Fortran Coarray Application Hang After Executing FAIL IMAGE

ID 659458
Updated 12/16/2019
Version Latest
Public

author-image

By

Affected Product  Intel® Fortran Compiler 19.1

Problem Description
The FAIL IMAGE statement used with coarrays is introduced in the Intel Fortran Compiler 19.1. FAIL IMAGE allows debugging of recovery code for failed images without having to wait for an actual image failure.

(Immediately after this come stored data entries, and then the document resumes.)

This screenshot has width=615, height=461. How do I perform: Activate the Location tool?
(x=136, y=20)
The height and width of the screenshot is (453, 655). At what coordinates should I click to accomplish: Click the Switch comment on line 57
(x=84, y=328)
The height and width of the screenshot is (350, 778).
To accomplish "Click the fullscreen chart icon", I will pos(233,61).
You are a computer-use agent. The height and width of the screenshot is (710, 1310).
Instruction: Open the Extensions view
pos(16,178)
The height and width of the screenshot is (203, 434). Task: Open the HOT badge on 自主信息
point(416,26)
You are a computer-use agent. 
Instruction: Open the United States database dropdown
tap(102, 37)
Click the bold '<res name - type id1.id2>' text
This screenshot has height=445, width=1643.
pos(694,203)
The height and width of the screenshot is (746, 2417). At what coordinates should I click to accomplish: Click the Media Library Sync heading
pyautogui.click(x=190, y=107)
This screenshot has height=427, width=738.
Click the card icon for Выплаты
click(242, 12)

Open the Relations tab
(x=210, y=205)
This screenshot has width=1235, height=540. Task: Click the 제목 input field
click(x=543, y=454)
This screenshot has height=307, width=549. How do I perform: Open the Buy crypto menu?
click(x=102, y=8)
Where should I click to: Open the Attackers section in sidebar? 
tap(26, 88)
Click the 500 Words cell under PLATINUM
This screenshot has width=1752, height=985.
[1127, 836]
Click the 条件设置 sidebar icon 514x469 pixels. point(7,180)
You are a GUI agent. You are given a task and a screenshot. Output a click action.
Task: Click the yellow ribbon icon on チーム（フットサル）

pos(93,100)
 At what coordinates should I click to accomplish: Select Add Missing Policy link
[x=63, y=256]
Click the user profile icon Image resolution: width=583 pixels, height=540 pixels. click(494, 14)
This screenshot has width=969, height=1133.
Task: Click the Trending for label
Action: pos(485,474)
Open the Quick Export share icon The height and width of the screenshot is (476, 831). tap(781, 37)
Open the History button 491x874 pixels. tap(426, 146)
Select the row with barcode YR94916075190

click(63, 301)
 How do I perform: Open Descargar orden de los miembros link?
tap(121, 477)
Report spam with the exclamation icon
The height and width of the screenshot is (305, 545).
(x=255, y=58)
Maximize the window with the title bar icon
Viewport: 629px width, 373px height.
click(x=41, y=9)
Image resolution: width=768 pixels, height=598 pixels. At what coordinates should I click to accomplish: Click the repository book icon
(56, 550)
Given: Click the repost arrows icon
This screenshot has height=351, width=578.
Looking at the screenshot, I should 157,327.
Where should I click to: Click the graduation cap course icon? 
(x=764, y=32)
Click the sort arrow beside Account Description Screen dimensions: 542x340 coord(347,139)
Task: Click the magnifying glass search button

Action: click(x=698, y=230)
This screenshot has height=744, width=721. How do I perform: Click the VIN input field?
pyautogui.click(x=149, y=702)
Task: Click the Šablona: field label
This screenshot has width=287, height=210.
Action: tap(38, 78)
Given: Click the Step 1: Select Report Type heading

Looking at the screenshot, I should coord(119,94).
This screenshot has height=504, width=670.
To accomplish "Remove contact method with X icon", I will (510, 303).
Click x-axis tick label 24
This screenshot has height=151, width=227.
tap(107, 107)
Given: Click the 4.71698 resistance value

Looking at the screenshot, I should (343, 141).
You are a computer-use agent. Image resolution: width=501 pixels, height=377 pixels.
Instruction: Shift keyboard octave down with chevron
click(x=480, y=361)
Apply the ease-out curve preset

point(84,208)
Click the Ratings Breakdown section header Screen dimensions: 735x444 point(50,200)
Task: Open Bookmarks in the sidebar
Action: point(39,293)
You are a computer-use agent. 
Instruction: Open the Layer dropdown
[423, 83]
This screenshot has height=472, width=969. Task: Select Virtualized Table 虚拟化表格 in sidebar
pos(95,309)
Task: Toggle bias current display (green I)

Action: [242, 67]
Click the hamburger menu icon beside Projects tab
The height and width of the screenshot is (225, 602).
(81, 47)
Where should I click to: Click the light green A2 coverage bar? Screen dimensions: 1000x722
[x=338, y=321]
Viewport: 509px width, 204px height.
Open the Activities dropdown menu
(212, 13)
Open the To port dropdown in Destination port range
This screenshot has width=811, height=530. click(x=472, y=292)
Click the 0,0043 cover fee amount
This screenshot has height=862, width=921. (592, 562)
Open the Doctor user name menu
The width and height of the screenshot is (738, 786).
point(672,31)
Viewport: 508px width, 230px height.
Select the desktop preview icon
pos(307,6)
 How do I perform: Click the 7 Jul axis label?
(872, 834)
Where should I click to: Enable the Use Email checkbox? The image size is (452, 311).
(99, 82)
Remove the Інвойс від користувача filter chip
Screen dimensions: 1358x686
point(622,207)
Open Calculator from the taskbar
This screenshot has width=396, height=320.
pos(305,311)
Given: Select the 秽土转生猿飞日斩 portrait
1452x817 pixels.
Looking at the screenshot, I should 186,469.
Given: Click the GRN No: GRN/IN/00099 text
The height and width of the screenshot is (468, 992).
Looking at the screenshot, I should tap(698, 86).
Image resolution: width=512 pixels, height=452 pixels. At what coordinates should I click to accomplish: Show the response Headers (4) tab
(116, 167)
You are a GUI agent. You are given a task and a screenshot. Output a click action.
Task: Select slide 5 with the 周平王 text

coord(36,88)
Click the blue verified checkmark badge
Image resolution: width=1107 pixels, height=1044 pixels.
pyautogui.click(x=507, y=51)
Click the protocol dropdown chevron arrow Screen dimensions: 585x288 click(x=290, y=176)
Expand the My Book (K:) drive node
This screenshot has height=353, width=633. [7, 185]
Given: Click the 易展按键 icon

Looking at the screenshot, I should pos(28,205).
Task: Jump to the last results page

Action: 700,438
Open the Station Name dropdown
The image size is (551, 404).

The current implementation has a known issue that manifests after the FAIL IMAGE statement is executed. The issue is the application may hang when the rest of the application does one of these actions:

  1. Application termination
  2. Creates a coarray (declaration of a non-allocatable, allocation of an allocatable)
  3. Frees a coarray (deallocation or termination)
  4. Broadcast and reduce operations, i.e. CO_BROADCAST, CO_MAX, CO_MIN, CO_REDUCE, and CO_SUM

Workaround
There is no certain way to prevent a hang when an image fails. However, if you structure your program so that synchronizations points are infrequent, the chance of a failure happening just before a synchronization point is lower. If images frequently do coarray loads and stores or check image status, they are more likely to discover a failed image sooner.  The FAILED_IMAGES intrinsic will check for failed images, but other images might not get the same result from that call.